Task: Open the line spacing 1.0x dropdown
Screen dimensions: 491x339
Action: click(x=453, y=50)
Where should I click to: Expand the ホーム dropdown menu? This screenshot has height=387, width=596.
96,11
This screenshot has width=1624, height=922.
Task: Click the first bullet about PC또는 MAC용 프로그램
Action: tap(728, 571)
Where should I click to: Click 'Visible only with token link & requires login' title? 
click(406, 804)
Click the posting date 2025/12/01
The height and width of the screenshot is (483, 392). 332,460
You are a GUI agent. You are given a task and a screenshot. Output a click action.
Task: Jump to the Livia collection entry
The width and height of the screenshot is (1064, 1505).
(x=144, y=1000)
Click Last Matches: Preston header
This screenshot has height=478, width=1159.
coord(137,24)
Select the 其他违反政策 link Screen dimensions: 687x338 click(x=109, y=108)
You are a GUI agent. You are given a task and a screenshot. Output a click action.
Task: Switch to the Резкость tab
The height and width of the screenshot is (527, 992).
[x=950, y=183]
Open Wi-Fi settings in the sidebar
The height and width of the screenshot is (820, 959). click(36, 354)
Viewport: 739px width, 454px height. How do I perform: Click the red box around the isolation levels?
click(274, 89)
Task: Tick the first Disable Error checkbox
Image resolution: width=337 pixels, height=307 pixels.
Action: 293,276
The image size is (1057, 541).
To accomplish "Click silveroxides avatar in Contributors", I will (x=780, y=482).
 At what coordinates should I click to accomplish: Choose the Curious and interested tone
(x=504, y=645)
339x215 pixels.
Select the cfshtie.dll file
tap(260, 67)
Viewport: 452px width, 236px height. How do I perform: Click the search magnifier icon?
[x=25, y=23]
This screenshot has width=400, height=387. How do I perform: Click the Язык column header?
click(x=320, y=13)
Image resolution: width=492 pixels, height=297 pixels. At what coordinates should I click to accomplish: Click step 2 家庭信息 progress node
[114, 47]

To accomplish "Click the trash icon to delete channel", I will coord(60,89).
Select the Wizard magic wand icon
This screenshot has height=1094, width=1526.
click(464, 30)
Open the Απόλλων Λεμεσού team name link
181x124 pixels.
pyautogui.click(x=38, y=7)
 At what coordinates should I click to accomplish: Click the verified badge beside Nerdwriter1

■ ■ ■ ■

● Problem
Rewrite all of the data above, substituting "Where do I tap to" for each occurrence of "Where should I click to" and leaving everything else unchanged.

● Output for this exercise
Task: Open the line spacing 1.0x dropdown
Screen dimensions: 491x339
Action: click(x=453, y=50)
Where do I tap to: Expand the ホーム dropdown menu? This screenshot has height=387, width=596.
96,11
This screenshot has width=1624, height=922.
Task: Click the first bullet about PC또는 MAC용 프로그램
Action: tap(728, 571)
Where do I tap to: Click 'Visible only with token link & requires login' title? 
click(406, 804)
Click the posting date 2025/12/01
The height and width of the screenshot is (483, 392). 332,460
You are a GUI agent. You are given a task and a screenshot. Output a click action.
Task: Jump to the Livia collection entry
The width and height of the screenshot is (1064, 1505).
(x=144, y=1000)
Click Last Matches: Preston header
This screenshot has height=478, width=1159.
coord(137,24)
Select the 其他违反政策 link Screen dimensions: 687x338 click(x=109, y=108)
You are a GUI agent. You are given a task and a screenshot. Output a click action.
Task: Switch to the Резкость tab
The height and width of the screenshot is (527, 992).
[x=950, y=183]
Open Wi-Fi settings in the sidebar
The height and width of the screenshot is (820, 959). click(36, 354)
Viewport: 739px width, 454px height. How do I perform: Click the red box around the isolation levels?
click(274, 89)
Task: Tick the first Disable Error checkbox
Image resolution: width=337 pixels, height=307 pixels.
Action: 293,276
The image size is (1057, 541).
To accomplish "Click silveroxides avatar in Contributors", I will (x=780, y=482).
 At what coordinates should I click to accomplish: Choose the Curious and interested tone
(x=504, y=645)
339x215 pixels.
Select the cfshtie.dll file
tap(260, 67)
Viewport: 452px width, 236px height. How do I perform: Click the search magnifier icon?
[x=25, y=23]
This screenshot has width=400, height=387. How do I perform: Click the Язык column header?
click(x=320, y=13)
Image resolution: width=492 pixels, height=297 pixels. At what coordinates should I click to accomplish: Click step 2 家庭信息 progress node
[114, 47]

To accomplish "Click the trash icon to delete channel", I will coord(60,89).
Select the Wizard magic wand icon
This screenshot has height=1094, width=1526.
click(464, 30)
Open the Απόλλων Λεμεσού team name link
181x124 pixels.
pyautogui.click(x=38, y=7)
 At what coordinates should I click to accomplish: Click the verified badge beside Nerdwriter1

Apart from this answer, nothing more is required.